TASK DETAILS
Write every line of the entries below as a JSON list of strings, one string per line, skipping any blank lines.

Rows from a dataset:
[BEGIN]

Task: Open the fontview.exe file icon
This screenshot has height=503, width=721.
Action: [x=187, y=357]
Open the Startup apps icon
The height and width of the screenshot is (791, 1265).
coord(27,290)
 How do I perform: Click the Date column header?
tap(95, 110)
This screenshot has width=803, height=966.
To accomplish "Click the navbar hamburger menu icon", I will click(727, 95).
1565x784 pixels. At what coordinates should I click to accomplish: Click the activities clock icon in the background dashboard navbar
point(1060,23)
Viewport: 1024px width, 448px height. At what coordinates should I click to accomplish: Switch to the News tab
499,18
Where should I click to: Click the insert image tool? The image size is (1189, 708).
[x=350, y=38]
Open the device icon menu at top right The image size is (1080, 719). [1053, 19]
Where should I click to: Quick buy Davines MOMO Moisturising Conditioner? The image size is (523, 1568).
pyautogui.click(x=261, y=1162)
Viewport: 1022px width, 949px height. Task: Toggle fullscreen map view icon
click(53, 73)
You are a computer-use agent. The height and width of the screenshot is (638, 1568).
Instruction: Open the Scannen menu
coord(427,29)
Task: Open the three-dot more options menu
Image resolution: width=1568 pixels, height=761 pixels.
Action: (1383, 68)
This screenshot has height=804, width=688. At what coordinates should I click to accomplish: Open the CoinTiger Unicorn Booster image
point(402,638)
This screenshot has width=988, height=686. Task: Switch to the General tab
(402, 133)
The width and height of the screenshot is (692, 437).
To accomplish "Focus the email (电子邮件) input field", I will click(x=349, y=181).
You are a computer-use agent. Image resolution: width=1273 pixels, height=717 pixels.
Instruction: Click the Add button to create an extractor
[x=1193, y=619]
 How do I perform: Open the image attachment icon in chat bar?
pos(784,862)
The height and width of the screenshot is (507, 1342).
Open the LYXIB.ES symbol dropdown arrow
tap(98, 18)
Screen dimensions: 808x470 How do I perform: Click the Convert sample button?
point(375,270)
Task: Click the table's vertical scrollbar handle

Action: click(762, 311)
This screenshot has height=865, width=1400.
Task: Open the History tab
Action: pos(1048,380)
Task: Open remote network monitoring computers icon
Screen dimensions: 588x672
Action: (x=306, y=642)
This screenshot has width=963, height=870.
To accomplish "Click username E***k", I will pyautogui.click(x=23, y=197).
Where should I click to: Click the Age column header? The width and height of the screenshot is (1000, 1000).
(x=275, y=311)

[END]

TASK RESPONSE
[
  "Task: Open the fontview.exe file icon",
  "This screenshot has height=503, width=721.",
  "Action: [x=187, y=357]",
  "Open the Startup apps icon",
  "The height and width of the screenshot is (791, 1265).",
  "coord(27,290)",
  " How do I perform: Click the Date column header?",
  "tap(95, 110)",
  "This screenshot has width=803, height=966.",
  "To accomplish \"Click the navbar hamburger menu icon\", I will click(727, 95).",
  "1565x784 pixels. At what coordinates should I click to accomplish: Click the activities clock icon in the background dashboard navbar",
  "point(1060,23)",
  "Viewport: 1024px width, 448px height. At what coordinates should I click to accomplish: Switch to the News tab",
  "499,18",
  "Where should I click to: Click the insert image tool? The image size is (1189, 708).",
  "[x=350, y=38]",
  "Open the device icon menu at top right The image size is (1080, 719). [1053, 19]",
  "Where should I click to: Quick buy Davines MOMO Moisturising Conditioner? The image size is (523, 1568).",
  "pyautogui.click(x=261, y=1162)",
  "Viewport: 1022px width, 949px height. Task: Toggle fullscreen map view icon",
  "click(53, 73)",
  "You are a computer-use agent. The height and width of the screenshot is (638, 1568).",
  "Instruction: Open the Scannen menu",
  "coord(427,29)",
  "Task: Open the three-dot more options menu",
  "Image resolution: width=1568 pixels, height=761 pixels.",
  "Action: (1383, 68)",
  "This screenshot has height=804, width=688. At what coordinates should I click to accomplish: Open the CoinTiger Unicorn Booster image",
  "point(402,638)",
  "This screenshot has width=988, height=686. Task: Switch to the General tab",
  "(402, 133)",
  "The width and height of the screenshot is (692, 437).",
  "To accomplish \"Focus the email (电子邮件) input field\", I will click(x=349, y=181).",
  "You are a computer-use agent. Image resolution: width=1273 pixels, height=717 pixels.",
  "Instruction: Click the Add button to create an extractor",
  "[x=1193, y=619]",
  " How do I perform: Open the image attachment icon in chat bar?",
  "pos(784,862)",
  "The height and width of the screenshot is (507, 1342).",
  "Open the LYXIB.ES symbol dropdown arrow",
  "tap(98, 18)",
  "Screen dimensions: 808x470 How do I perform: Click the Convert sample button?",
  "point(375,270)",
  "Task: Click the table's vertical scrollbar handle",
  "Action: click(762, 311)",
  "This screenshot has height=865, width=1400.",
  "Task: Open the History tab",
  "Action: pos(1048,380)",
  "Task: Open remote network monitoring computers icon",
  "Screen dimensions: 588x672",
  "Action: (x=306, y=642)",
  "This screenshot has width=963, height=870.",
  "To accomplish \"Click username E***k\", I will pyautogui.click(x=23, y=197).",
  "Where should I click to: Click the Age column header? The width and height of the screenshot is (1000, 1000).",
  "(x=275, y=311)"
]